Sul valore e le caratteristiche peculiari del Credito Cooperativo, si è soffermato il presidente nazionale, Alessandro Azzi, che rappresenta 417 Bcc per complessivi 4.339 sportelli e quasi 6 milioni di clienti. «Le Bcc sono banche anticrisi e anticicliche per natura – ha detto – e questo intervento della Federazione del Fvg lo rappresenta: restare sul territorio e fornire un servizio di finanza responsabile è la chiave del nostro successo».
Nel 2010 gli impieghi delle banche di credito cooperativo italiane sono cresciuti del 5%, contro il 2-3% del resto del sistema bancario, ha sottolineato Azzi, presidente nazionale di Federcasse (l’associazione italiana delle Bcc). «Un dato che conferma la nostra presenza da protagonisti nel sistema bancario italiano - ha proseguito - e che rappresenta la concreta verifica del nostro impegno a sostegno delle famiglie e delle piccole imprese, contando che circa il 20% dei nostri impieghi va alle imprese artigiane di questo Paese». Sul bilancio delle Bcc nel 2010, Azzi ha aggiunto che «il dato di utile complessivo sarà in flessione rispetto al 2009, ma anche questo è un segno della nostra coerenza. Non avendo la possibilità di ricorrere a soluzioni finanziarie speculative, ed essendo fortemente radicati sul territorio - ha spiegato - quando il territorio soffre, anche noi soffriamo. Tuttavia - ha concluso Azzi - poichè negli anni scorsi abbiamo accumulato patrimonio, ciò ci consentirà di reggere bene anche in queste circostanze». Il presidente Azzi ha chiesto anche più attenzione da parte del governo per le esigenze delle banche in termini di fiscalità. «Questo perchè tutto il sistema italiano del credito anche in tempi di crisi - ha aggiunto Azzi - ha dimostrato solidità e impegno nella tutela dei risparmiatori e nel sostegno alle imprese».

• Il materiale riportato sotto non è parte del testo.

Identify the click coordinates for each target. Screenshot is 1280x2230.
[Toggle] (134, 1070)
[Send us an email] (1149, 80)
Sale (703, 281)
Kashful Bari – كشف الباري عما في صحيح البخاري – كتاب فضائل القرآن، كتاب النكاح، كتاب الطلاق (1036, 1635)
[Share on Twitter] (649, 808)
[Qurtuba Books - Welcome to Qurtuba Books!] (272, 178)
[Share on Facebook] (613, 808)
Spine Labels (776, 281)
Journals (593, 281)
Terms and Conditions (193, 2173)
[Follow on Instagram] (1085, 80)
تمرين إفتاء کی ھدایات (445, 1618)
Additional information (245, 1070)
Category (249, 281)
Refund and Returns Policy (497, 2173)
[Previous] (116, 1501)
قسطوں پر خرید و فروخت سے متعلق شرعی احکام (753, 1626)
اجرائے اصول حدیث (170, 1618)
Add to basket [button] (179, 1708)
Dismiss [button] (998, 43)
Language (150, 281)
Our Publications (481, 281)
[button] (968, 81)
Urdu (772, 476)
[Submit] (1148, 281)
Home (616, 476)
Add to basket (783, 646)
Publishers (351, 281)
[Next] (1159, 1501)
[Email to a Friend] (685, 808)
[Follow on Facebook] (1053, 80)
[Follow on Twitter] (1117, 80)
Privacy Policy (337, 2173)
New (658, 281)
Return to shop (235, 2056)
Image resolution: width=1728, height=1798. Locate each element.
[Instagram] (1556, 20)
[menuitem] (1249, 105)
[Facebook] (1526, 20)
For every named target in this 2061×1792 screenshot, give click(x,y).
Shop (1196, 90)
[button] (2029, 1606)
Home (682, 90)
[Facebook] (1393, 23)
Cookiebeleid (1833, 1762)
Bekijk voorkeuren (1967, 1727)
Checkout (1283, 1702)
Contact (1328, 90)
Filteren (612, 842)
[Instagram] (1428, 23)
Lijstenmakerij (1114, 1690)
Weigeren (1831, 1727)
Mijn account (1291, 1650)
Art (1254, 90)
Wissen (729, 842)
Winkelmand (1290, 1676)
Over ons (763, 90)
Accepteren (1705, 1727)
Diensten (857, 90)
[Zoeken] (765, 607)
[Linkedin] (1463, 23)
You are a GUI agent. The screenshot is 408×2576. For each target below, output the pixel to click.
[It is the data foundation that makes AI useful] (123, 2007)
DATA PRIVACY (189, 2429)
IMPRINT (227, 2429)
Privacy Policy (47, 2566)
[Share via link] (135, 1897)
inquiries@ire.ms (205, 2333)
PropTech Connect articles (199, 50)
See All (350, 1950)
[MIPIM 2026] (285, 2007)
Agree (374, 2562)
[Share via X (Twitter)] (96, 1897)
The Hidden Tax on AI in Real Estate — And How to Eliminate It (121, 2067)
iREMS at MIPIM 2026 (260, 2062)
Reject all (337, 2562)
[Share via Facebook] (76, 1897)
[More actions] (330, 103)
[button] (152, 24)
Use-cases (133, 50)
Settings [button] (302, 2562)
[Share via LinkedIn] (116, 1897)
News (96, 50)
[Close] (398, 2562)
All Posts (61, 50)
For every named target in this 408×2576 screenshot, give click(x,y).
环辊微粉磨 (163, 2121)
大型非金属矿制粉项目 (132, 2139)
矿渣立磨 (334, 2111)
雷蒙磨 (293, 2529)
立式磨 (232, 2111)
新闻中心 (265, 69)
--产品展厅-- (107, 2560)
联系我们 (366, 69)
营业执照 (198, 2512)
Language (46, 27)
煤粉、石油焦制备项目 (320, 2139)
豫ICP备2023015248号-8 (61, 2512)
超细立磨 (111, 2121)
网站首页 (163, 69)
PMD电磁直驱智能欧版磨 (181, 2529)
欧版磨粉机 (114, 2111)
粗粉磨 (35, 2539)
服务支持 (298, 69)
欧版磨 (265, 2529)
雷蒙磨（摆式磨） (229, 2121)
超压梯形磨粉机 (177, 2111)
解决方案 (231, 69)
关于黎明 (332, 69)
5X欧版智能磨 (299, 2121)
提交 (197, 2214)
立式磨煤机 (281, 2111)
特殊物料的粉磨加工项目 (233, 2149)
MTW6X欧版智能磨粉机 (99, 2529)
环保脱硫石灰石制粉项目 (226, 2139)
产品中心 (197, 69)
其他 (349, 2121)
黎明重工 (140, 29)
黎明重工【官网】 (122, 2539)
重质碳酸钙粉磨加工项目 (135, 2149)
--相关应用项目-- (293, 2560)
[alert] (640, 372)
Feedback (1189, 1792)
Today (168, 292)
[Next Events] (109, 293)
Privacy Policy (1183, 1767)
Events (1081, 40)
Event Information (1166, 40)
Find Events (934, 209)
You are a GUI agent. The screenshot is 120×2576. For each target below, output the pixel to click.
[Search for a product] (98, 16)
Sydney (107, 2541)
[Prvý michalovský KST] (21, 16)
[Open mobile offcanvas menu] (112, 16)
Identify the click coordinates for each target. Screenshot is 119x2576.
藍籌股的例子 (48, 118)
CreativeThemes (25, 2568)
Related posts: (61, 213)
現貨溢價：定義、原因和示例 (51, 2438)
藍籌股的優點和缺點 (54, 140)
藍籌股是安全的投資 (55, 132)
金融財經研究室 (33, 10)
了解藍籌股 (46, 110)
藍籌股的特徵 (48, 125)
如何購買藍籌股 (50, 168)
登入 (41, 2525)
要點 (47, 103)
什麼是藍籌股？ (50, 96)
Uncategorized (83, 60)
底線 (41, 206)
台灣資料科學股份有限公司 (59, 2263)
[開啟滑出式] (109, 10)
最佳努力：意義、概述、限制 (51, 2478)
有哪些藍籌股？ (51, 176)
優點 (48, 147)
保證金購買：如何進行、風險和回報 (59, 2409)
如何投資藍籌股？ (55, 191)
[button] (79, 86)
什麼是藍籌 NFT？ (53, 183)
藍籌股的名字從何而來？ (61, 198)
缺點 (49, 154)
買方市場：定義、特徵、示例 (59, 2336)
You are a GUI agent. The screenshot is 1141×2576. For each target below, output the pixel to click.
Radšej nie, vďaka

Secondo il presidente «per il rilancio dell’economia mi sembra che il governo si stia comportando in maniera adeguata, ma c’è la necessità di avere attenzione anche per le esigenze delle banche in termini di fiscalità e di interpretazione di alcune norme». Secondo Azzi, infine, «la crisi viene da lontano e anche se ci sono timidi segnali di ripresa, è un po’ presto per dire che ne stiamo uscendo».
Nel nuovo edificio, in cui lavorano complessivamente un centinaio di persone, trovano spazio oltre ad Assicura, anche Gruppo Bancario Iccrea, Cassa Centrale Banca, Iside, Phoenix Informatica Bancaria, Sine ed EasyWork. «Lavorare insieme alle Bcc in un’unica sede – ha commentato il presidente di Assicura, Tiziano Portelli, prima degli indirizzi di saluto delle autorità (coordinati dal direttore della Federazione, Giorgio Minute) – è un significativo esempio di sinergia: oggi l’offerta assicurativa ha assunto maggiore valore nella relazione con la clientela, che si attesta sulle 40mila unità, per una raccolta premi complessiva di 54 milioni di euro nel 2010 e una massa gestita di oltre 160 milioni di euro».